Posted by on Monday 20 December 2010 in frugal | 6 comments

A little background in case you’ve not seen my earlier post: I’m having a no spend “week” – well, a no spend fortnight+, until the end of the year. It was an impromptu idea – I often have no spend days, probably even weeks, without really noticing it but I wanted to have a conscious “no spend” period – and to come at it without any planning/organising has been interesting indeed!

Aside from my acknowledged exceptions (food-to-cook-at-home, food/vets for animals, essential bills, some bus fares and one birthday present), I have spent some money:

  • £3.35 on posting a package to my mum. It wasn’t time sensitive – it didn’t have to be there by a certain point or anything – so it could have waited until after my no spend period. But it seems silly to be waiting just on the principle when I would be sending it either way (it’s not like I’d change my mind about sending it like I might about buying something). Equally, the item – a vintage music box I found in a charity shop, matching one my mum already has – could easily have been sent a couple of weeks earlier if I’d been more organised/planned my no spend week better. I could have easily not sent it but I think the important thing is that I took time to consider whether or not to send it rather than just acting without thinking.
  • £292 on getting our central heating/hot water boiler fixed and serviced. Sigh. (Strictly speaking, John paid for this, not me, but I wanted to mention it anyway.) It stopped working on Sunday and was finally fixed on Saturday – six days without heat was beginning to make the house feel very cold and damp (our woodburners provide heat in the living room & office but aren’t big enough to heat the whole house). Given it’s the middle of winter, it was more a necessity than a frivolous want – and if we waited, it would have got harder and more expensive to fix over Xmas and New Year. (I’m going to write a post on this soon because it taught us an important, expensive lesson.)

__________________________________________________

● CHALLENGE 1
Edit the stored rows so that "cloud upload icon" becomes "upload arrow icon", keeping everything else the same, and leave the pictures out of your answer.

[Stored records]
__________________________________________________

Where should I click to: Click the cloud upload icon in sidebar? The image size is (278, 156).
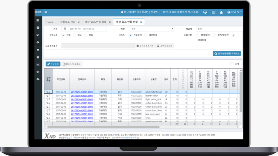38,79
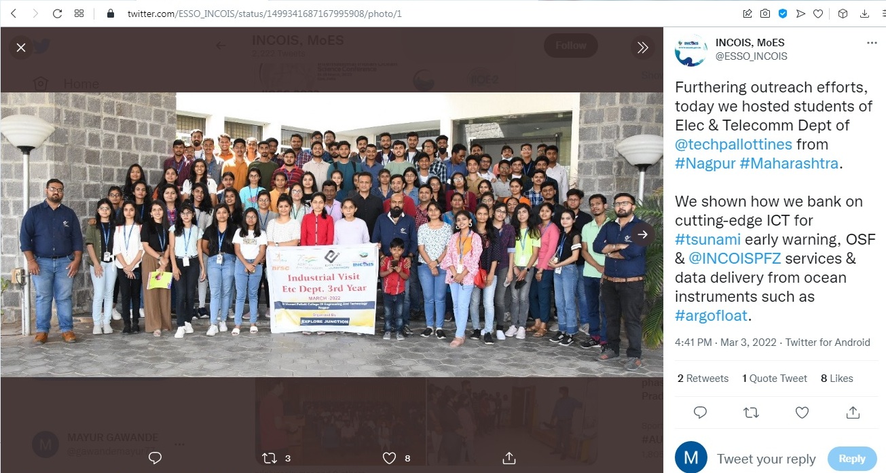
Task: Collapse the tweet sidebar with double-chevron icon
Action: coord(642,48)
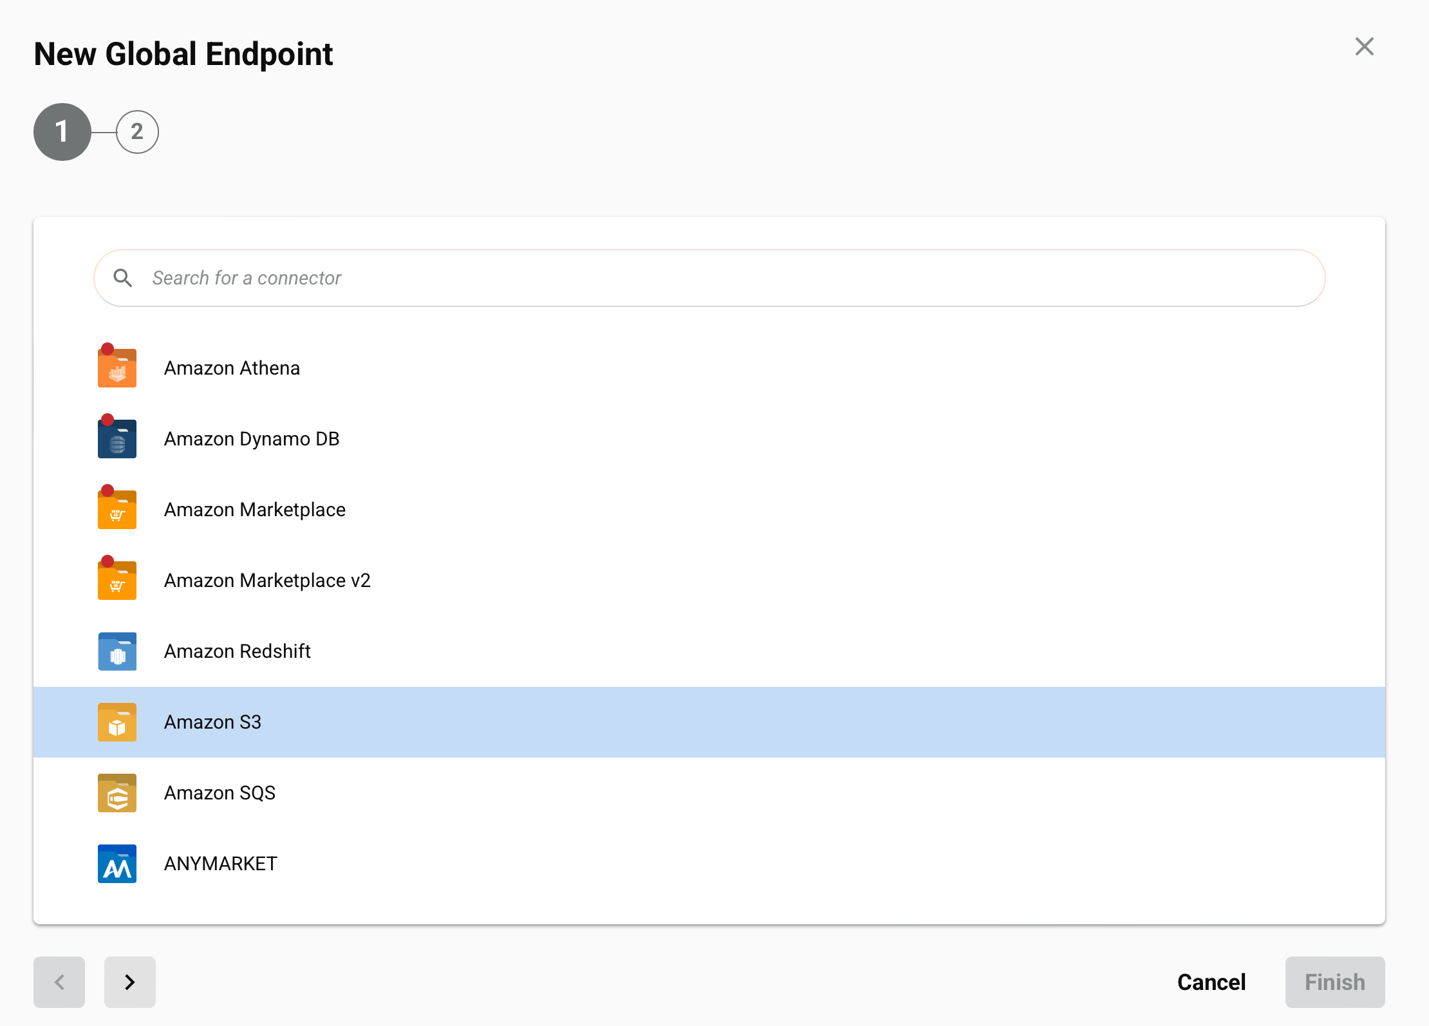Image resolution: width=1429 pixels, height=1026 pixels.
Task: Click the Amazon Athena connector icon
Action: coord(117,368)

__________________________________________________

● CHALLENGE 2
List the exceptions that the no-spend post names as allowed spending.

● COMPLETE RESPONSE 1
Where should I click to: Click the upload arrow icon in sidebar? The image size is (278, 156).
38,79
Task: Collapse the tweet sidebar with double-chevron icon
Action: coord(642,48)
Image resolution: width=1429 pixels, height=1026 pixels.
Task: Click the Amazon Athena connector icon
Action: coord(117,368)

● COMPLETE RESPONSE 2
- Food to cook at home
- Food and vets for animals
- Essential bills
- Some bus fares
- One birthday present